Redacción. alianzAS, asociación que aglutina a nueve organizaciones del sector de los servicios esenciales, estima que la reducción de la jornada laboral, sin merma salarial, a 37,5 horas a la semana supondrá un incremento de costes del 4,25 %, lo que supone, aproximadamente, 1.270 millones de euros.
Para alianzAS, esta reducción de la jornada de trabajo, sin modificación de los salarios, “resulta inasumible en sectores intensivos en personas trabajadoras que prestan servicios indirectos a las Administraciones Públicas”.
Además, “en caso de llevarse a cabo, dicha medida vendría a sumarse a otras dificultades coyunturales y estructurales que podrían desembocar en una situación crítica para varios sectores estratégicos para nuestro país”, añaden desde la asociación.

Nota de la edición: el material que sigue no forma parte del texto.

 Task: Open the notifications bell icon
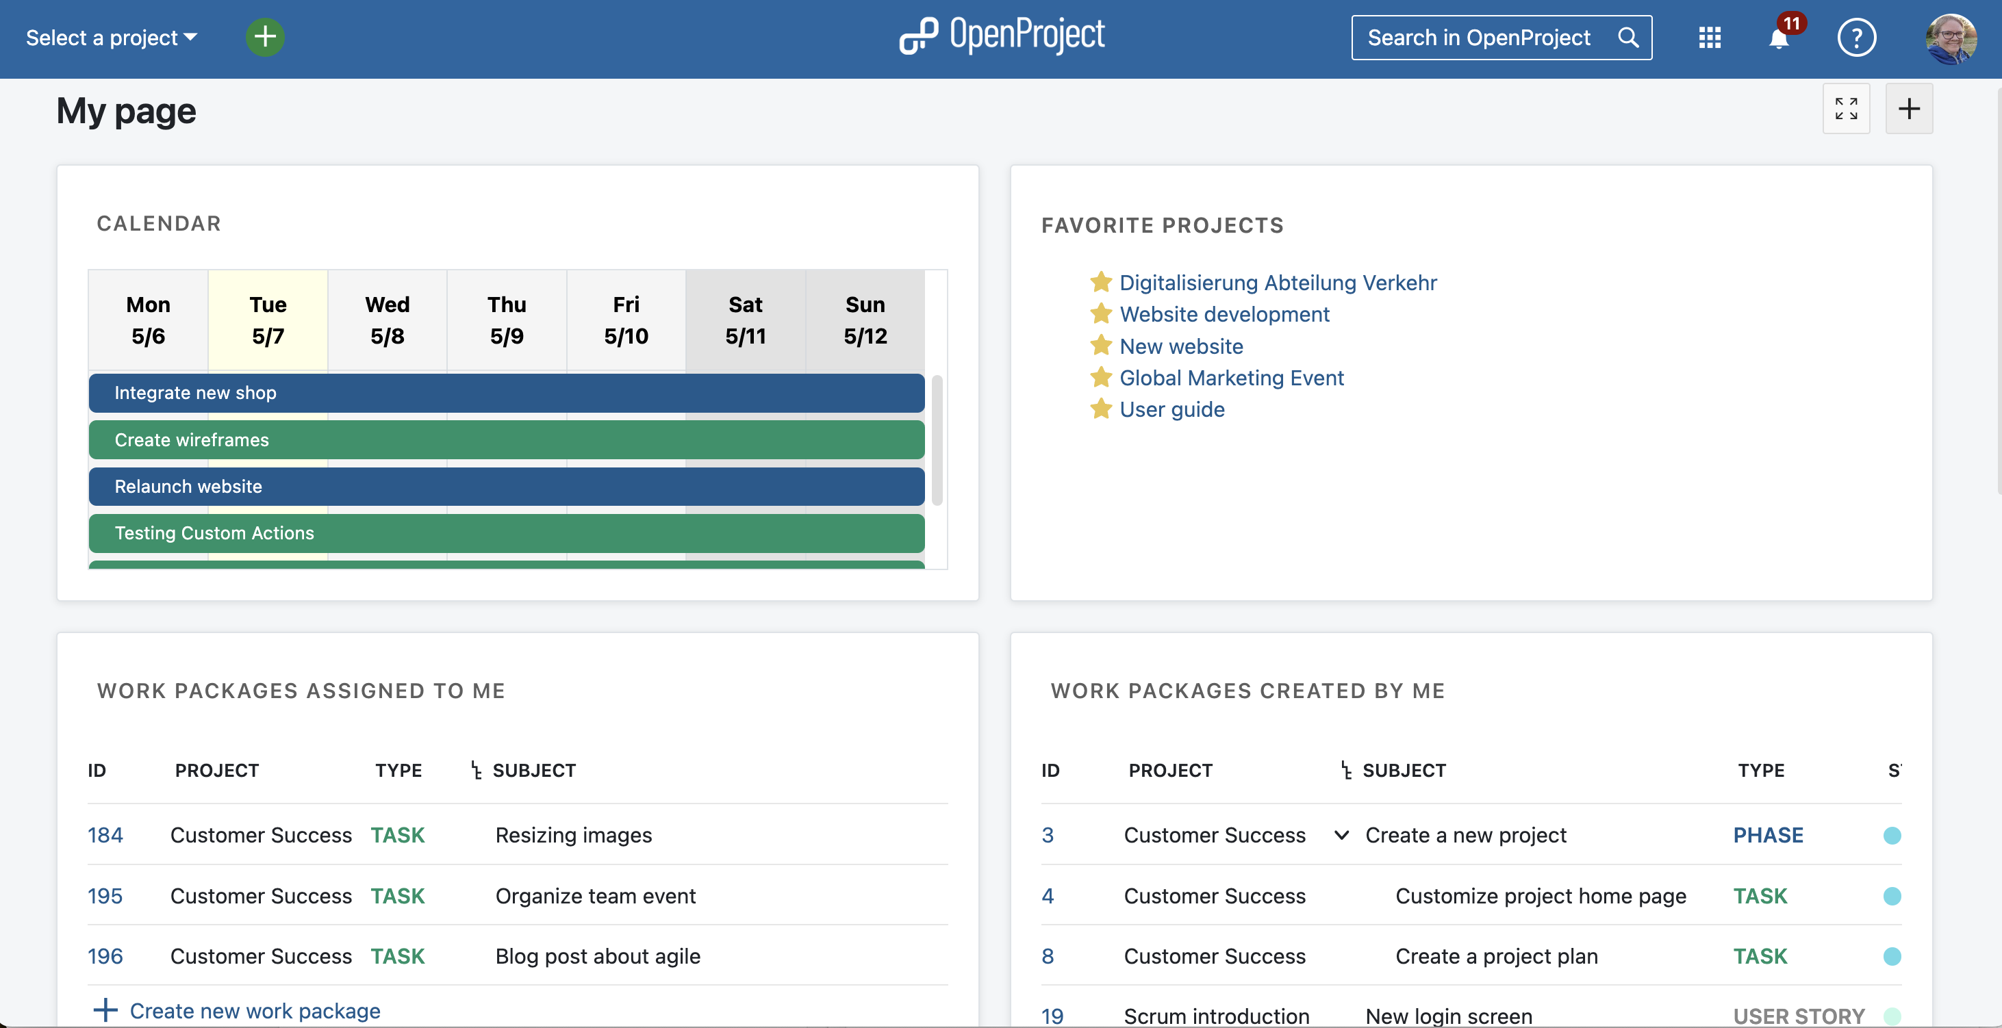1779,37
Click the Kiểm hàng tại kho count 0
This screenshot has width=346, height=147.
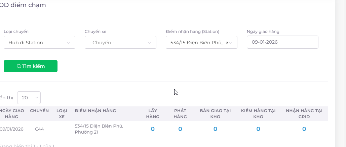tap(258, 129)
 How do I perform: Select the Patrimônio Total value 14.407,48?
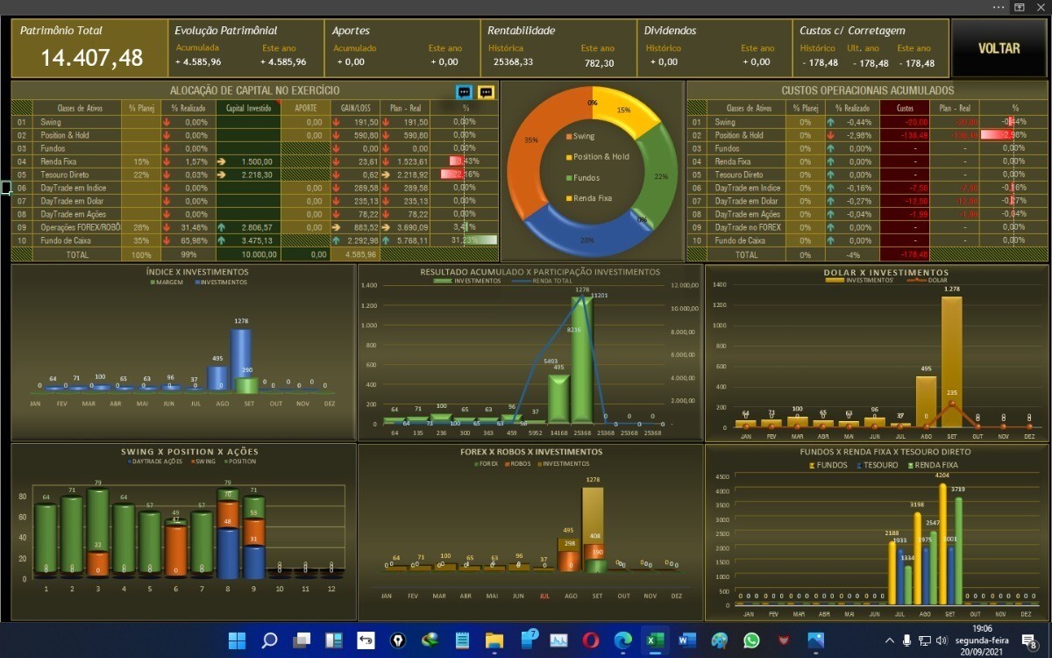pyautogui.click(x=91, y=58)
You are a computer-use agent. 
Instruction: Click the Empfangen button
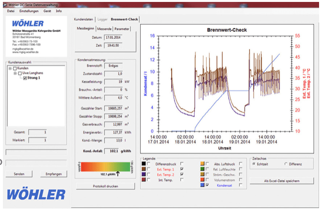pos(53,174)
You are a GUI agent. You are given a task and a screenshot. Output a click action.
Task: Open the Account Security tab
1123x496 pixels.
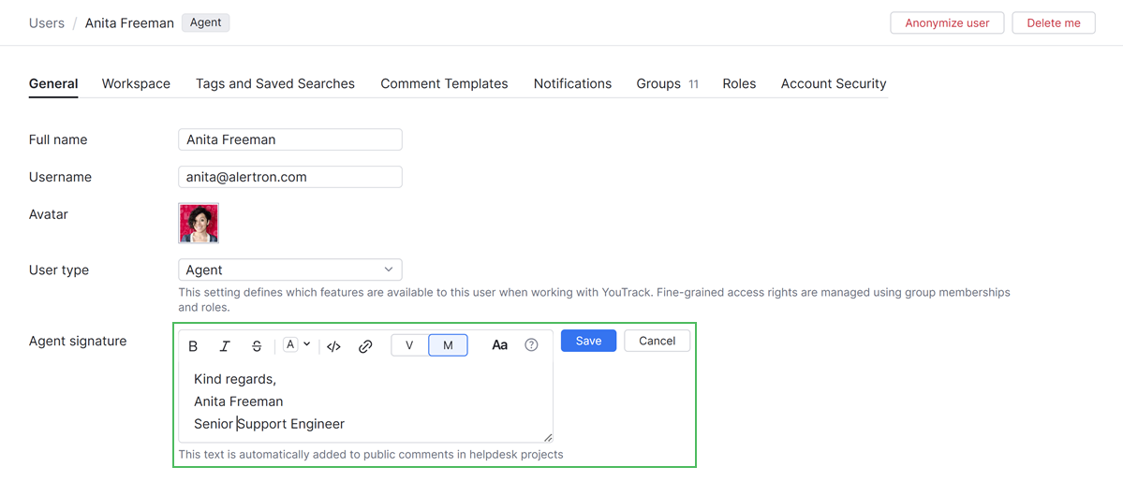[834, 83]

Desde la entidad se destaca que “cualquier medida de esta índole debe conllevar necesariamente una transitoriedad y una desvinculación absoluta de los contratos públicos ya existentes que, debido a las limitaciones legales, no tienen capacidad alguna de ser revisados ni modificados en tanto estos contratos no sean licitados e incorporados en sus estudios estas nuevas condiciones”.
En este sentido, al efecto económico de la reducción de jornada se suman los problemas organizativos y estructurales que dimanan de las propias obligaciones de los contratos en vigor, que exigen una dedicación de las personas trabajadoras superior a la jornada que quiere imponerse.
Adicionalmente, sería necesario una búsqueda de nuevos trabajadores para dar cumplimiento a las obligaciones asumidas, “acción tremendamente complicada en ciertos sectores dada la escasez de personal, aseguran desde alianzAS.
Por todo ello, alianzAS reclama al Gobierno “un ejercicio de corresponsabilidad, en el que renuncie a implantar unilateralmente dicha medida y en el que, en la hipótesis de llevar a cabo la misma, permita expresamente una revisión de los precios de los contratos en vigor ante esta circunstancia que en ningún caso podría haber sido prevista. Adicionalmente, dicha medida atentaría directamente contra la negociación colectiva que se lleva a cabo con los sindicatos, pues supone alterar de facto los términos de los convenios colectivos en vigor firmados en un ejercicio de responsabilidad por todos los agentes sociales”.
Los servicios esenciales representan más de 30.000 millones de euros de facturación y a más de 1,25 millones de trabajadores que desempeñan una labor fundamental para el correcto funcionamiento del sistema productivo, pues su trabajo permite que millones ciudadanos y empresas puedan acceder diariamente a unos servicios esenciales de calidad.
Se trata, por tanto, de un sector estratégico por su importancia en términos económicos y por su papel de motor social y de desarrollo, pues tiene un marcado carácter vertebrador y cohesionador del territorio.
Esta medida supondría un “ataque más a su supervivencia, que se une a las ya existentes de imposibilidad de revisión de precios y la obligatoriedad de asumir prórrogas contractuales”, concluyen desde alianzAS.